O Presidente da República, José Maria Neves, defendeu a necessidade urgente de elevar o nível do debate político em Cabo Verde, alertando para um contexto internacional cada vez mais complexo e marcado pelo desrespeito ao direito internacional, à soberania dos Estados e à integridade territorial dos países. A posição foi assumida durante a apresentação do livro No Ofício do Bem Comum – Volume IV.

Segundo o Chefe de Estado, as guerras por recursos e o enfraquecimento das regras internacionais acabam por tornar pequenos Estados, como Cabo Verde, particularmente vulneráveis. Por isso, sublinhou que estas questões devem ser abordadas com inteligência, sabedoria e prudência, exigindo uma reflexão profunda sobre a forma como se faz política no país e sobre o funcionamento das instituições.
José Maria Neves voltou a destacar a importância da geração Z, também conhecida como geração 2000, tema central da Semana da República. Para o Presidente, trata-se de uma geração frequentemente rotulada como “perdida”, mas que, na realidade, possui uma nova gramática, uma nova linguagem e fortes aspirações ao progresso, à justiça social, à boa governação, à qualidade da despesa pública e à proteção ambiental.
“O problema não está nos jovens, mas na incapacidade das instituições tradicionais de descodificarem a sua linguagem e responderem às suas expectativas”, afirmou, apontando falhas na família, na escola, nos partidos políticos, nas universidades, nas igrejas e nos sindicatos.
No setor da educação, o Presidente foi particularmente crítico, considerando que as escolas estão atrasadas 40 ou 50 anos face às mudanças tecnológicas. “O que um professor ensina numa semana, um adolescente resolve em 30 segundos com recurso à inteligência artificial. Não faz sentido continuar a fazer a mesma coisa”, disse, defendendo uma escola que ensine os jovens a descobrir, a pensar e a encontrar respostas para os seus próprios anseios.
Esta desconexão, segundo José Maria Neves, ajuda a explicar o afastamento dos jovens da política e o sentimento generalizado de crise nas instituições sociais, incluindo a família. Nesse contexto, recomendou a leitura atenta das encíclicas e exortações apostólicas do Papa Francisco, que, segundo afirmou, apelam a uma comunicação mais simples, inspiradora e adaptada aos tempos atuais.
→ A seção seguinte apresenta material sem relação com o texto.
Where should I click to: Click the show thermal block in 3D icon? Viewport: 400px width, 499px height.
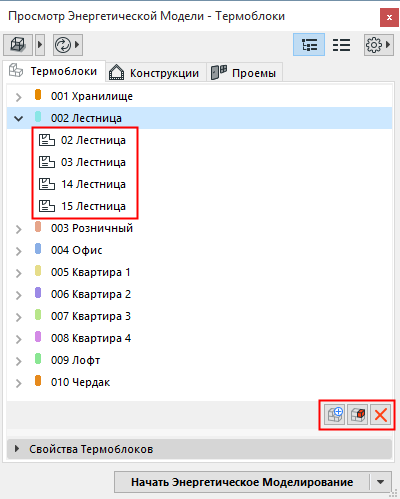(x=358, y=415)
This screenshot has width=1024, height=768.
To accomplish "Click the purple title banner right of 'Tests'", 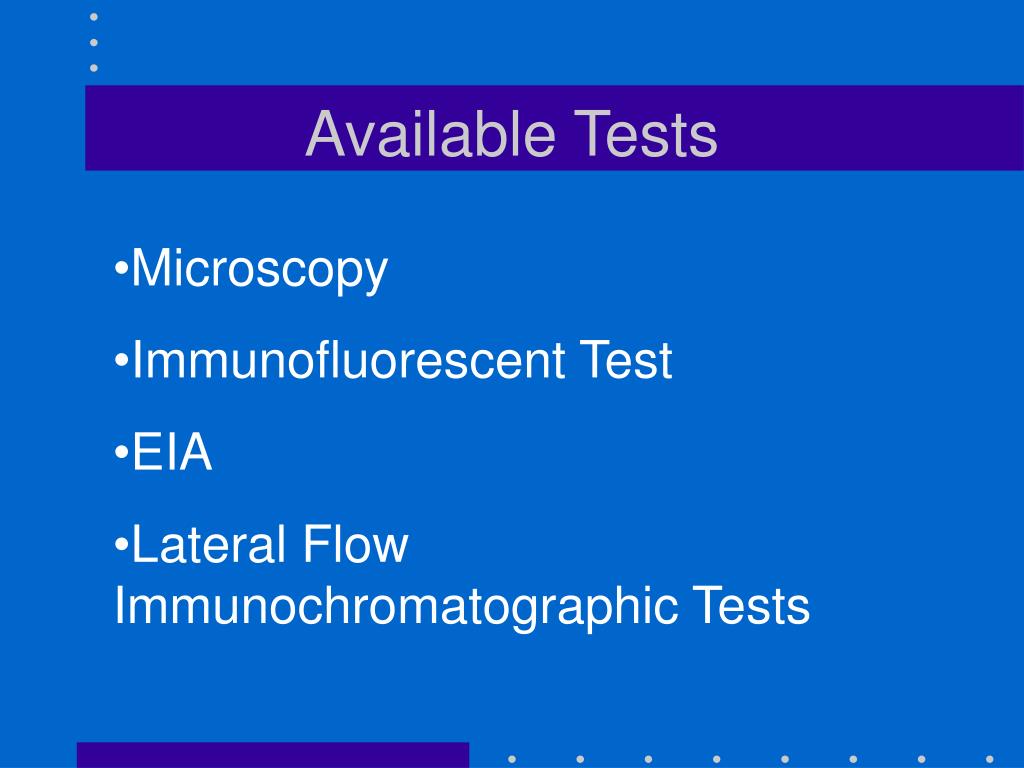I will pyautogui.click(x=871, y=128).
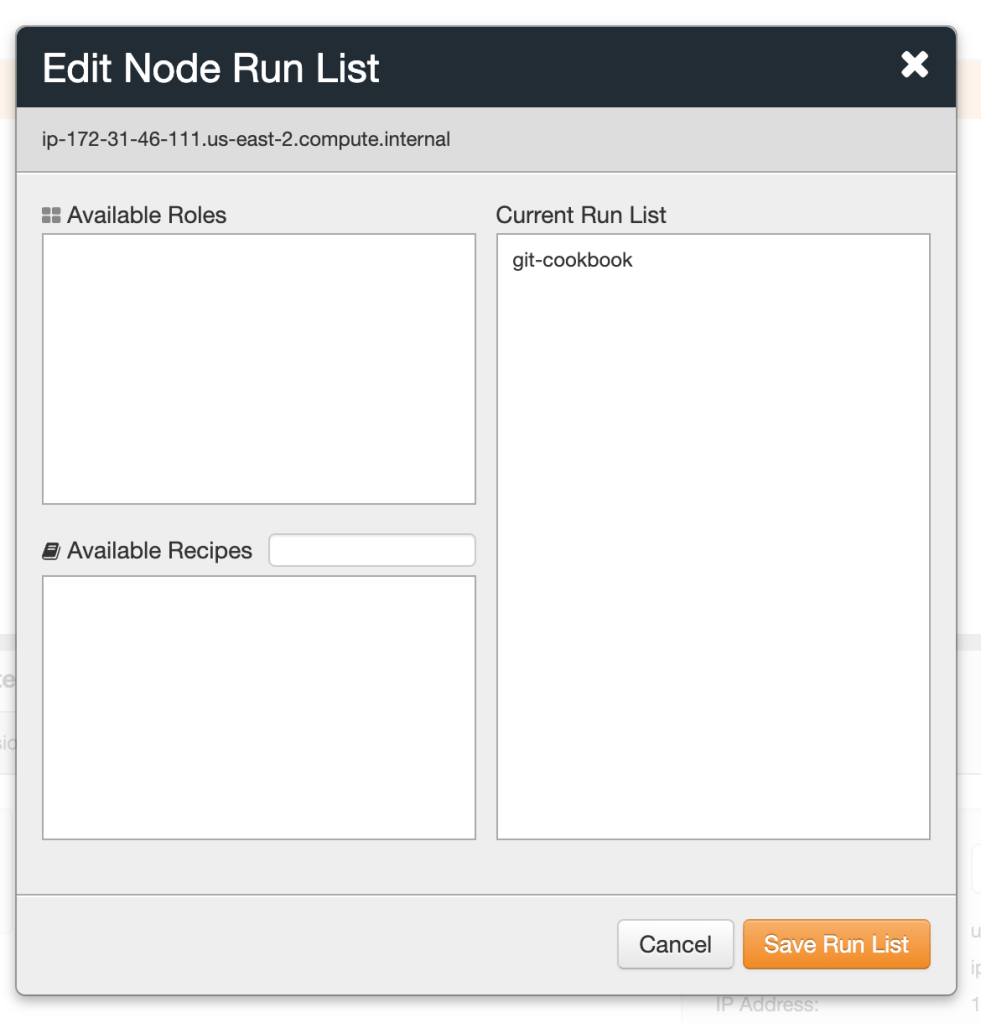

O Presidente referiu-se também ao impacto negativo das redes sociais, que, na sua visão, promovem o imediatismo, o curto prazo e a superficialidade, gerando ansiedade, stress e pouca sabedoria. Defendeu, por isso, a limitação ou mesmo a proibição do uso de telemóveis nas escolas, sobretudo entre crianças e adolescentes, à semelhança do que já acontece em países mais desenvolvidos.
José Maria Neves alertou ainda para o ambiente de agressividade e ausência de filtros nas redes sociais, onde ataques pessoais e ofensas se tornaram frequentes, influenciando negativamente a vida política, familiar e social. “Hoje qualquer pessoa, num momento de mau humor, publica ou faz um direto sem qualquer filtro, destruindo relações e alimentando um clima de inimizade”, observou.
Para o Chefe de Estado, este cenário contribui para o isolamento das pessoas e para a fragmentação da sociedade, reduzindo o convívio e a sociabilidade que existiam anteriormente. Daí a necessidade de encontrar “antídotos” e promover uma renovação institucional ampla, que inclua não apenas as estruturas formais, mas também os hábitos mentais e as formas de relacionamento social.
Na parte final da sua intervenção, José Maria Neves destacou a importância do debate sobre a separação de poderes, tema abordado no livro. Revelou que a decisão de se candidatar à Presidência da República foi fruto de uma reflexão profunda sobre o papel e as responsabilidades do cargo, sublinhando que a maturidade institucional e democrática exige ponderação, equilíbrio e sentido de serviço público.
A apresentação do livro serviu, assim, como ponto de partida para uma reflexão mais ampla sobre os desafios contemporâneos de Cabo Verde e a necessidade de adaptação das instituições a um mundo em rápida transformação.